● **AIM**
Rewrite the rows below, changing each "Instruction" to "Command" and keeping everything else the same.

● **ITEMS**
*****

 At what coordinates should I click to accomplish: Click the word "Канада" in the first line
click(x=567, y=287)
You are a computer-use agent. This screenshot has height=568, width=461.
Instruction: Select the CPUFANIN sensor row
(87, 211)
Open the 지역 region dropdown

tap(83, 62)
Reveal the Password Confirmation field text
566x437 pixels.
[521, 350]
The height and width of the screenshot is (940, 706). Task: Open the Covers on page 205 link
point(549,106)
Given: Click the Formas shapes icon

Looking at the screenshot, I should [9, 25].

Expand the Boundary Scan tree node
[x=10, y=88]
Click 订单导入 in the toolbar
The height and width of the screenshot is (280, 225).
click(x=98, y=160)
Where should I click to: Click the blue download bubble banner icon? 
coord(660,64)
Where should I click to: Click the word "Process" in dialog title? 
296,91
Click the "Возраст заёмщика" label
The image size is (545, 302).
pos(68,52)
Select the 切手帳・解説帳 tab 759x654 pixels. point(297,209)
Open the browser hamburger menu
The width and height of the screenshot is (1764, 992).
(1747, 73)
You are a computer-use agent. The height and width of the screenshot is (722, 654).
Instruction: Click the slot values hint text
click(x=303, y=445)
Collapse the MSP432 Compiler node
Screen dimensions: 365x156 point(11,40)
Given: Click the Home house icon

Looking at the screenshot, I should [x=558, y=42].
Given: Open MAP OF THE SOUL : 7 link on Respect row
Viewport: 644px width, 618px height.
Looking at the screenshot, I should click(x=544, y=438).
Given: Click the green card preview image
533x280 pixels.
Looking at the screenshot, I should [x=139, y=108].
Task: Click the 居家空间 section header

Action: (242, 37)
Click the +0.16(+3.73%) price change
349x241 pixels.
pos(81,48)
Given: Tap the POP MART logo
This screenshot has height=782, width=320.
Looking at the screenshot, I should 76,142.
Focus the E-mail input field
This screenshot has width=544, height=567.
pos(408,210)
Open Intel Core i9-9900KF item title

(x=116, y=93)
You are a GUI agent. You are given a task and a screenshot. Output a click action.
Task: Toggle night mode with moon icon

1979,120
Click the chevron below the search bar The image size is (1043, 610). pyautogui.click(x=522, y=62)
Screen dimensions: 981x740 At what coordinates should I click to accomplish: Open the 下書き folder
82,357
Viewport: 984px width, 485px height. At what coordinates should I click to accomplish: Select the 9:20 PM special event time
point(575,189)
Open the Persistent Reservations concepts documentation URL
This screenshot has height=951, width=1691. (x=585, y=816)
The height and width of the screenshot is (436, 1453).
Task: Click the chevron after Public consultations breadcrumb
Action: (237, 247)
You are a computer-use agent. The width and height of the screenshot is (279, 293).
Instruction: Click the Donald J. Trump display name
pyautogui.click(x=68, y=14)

*****

● **THE REPLY**
 At what coordinates should I click to accomplish: Click the word "Канада" in the first line
click(x=567, y=287)
You are a computer-use agent. This screenshot has height=568, width=461.
Command: Select the CPUFANIN sensor row
(87, 211)
Open the 지역 region dropdown

tap(83, 62)
Reveal the Password Confirmation field text
566x437 pixels.
[521, 350]
The height and width of the screenshot is (940, 706). Task: Open the Covers on page 205 link
point(549,106)
Given: Click the Formas shapes icon

Looking at the screenshot, I should [9, 25].

Expand the Boundary Scan tree node
[x=10, y=88]
Click 订单导入 in the toolbar
The height and width of the screenshot is (280, 225).
click(x=98, y=160)
Where should I click to: Click the blue download bubble banner icon? 
coord(660,64)
Where should I click to: Click the word "Process" in dialog title? 
296,91
Click the "Возраст заёмщика" label
The image size is (545, 302).
pos(68,52)
Select the 切手帳・解説帳 tab 759x654 pixels. point(297,209)
Open the browser hamburger menu
The width and height of the screenshot is (1764, 992).
(1747, 73)
You are a computer-use agent. The height and width of the screenshot is (722, 654).
Command: Click the slot values hint text
click(x=303, y=445)
Collapse the MSP432 Compiler node
Screen dimensions: 365x156 point(11,40)
Given: Click the Home house icon

Looking at the screenshot, I should [x=558, y=42].
Given: Open MAP OF THE SOUL : 7 link on Respect row
Viewport: 644px width, 618px height.
Looking at the screenshot, I should click(x=544, y=438).
Given: Click the green card preview image
533x280 pixels.
Looking at the screenshot, I should [x=139, y=108].
Task: Click the 居家空间 section header

Action: (242, 37)
Click the +0.16(+3.73%) price change
349x241 pixels.
pos(81,48)
Given: Tap the POP MART logo
This screenshot has height=782, width=320.
Looking at the screenshot, I should 76,142.
Focus the E-mail input field
This screenshot has width=544, height=567.
pos(408,210)
Open Intel Core i9-9900KF item title

(x=116, y=93)
You are a GUI agent. You are given a task and a screenshot. Output a click action.
Task: Toggle night mode with moon icon

1979,120
Click the chevron below the search bar The image size is (1043, 610). pyautogui.click(x=522, y=62)
Screen dimensions: 981x740 At what coordinates should I click to accomplish: Open the 下書き folder
82,357
Viewport: 984px width, 485px height. At what coordinates should I click to accomplish: Select the 9:20 PM special event time
point(575,189)
Open the Persistent Reservations concepts documentation URL
This screenshot has height=951, width=1691. (x=585, y=816)
The height and width of the screenshot is (436, 1453).
Task: Click the chevron after Public consultations breadcrumb
Action: (237, 247)
You are a computer-use agent. The width and height of the screenshot is (279, 293).
Command: Click the Donald J. Trump display name
pyautogui.click(x=68, y=14)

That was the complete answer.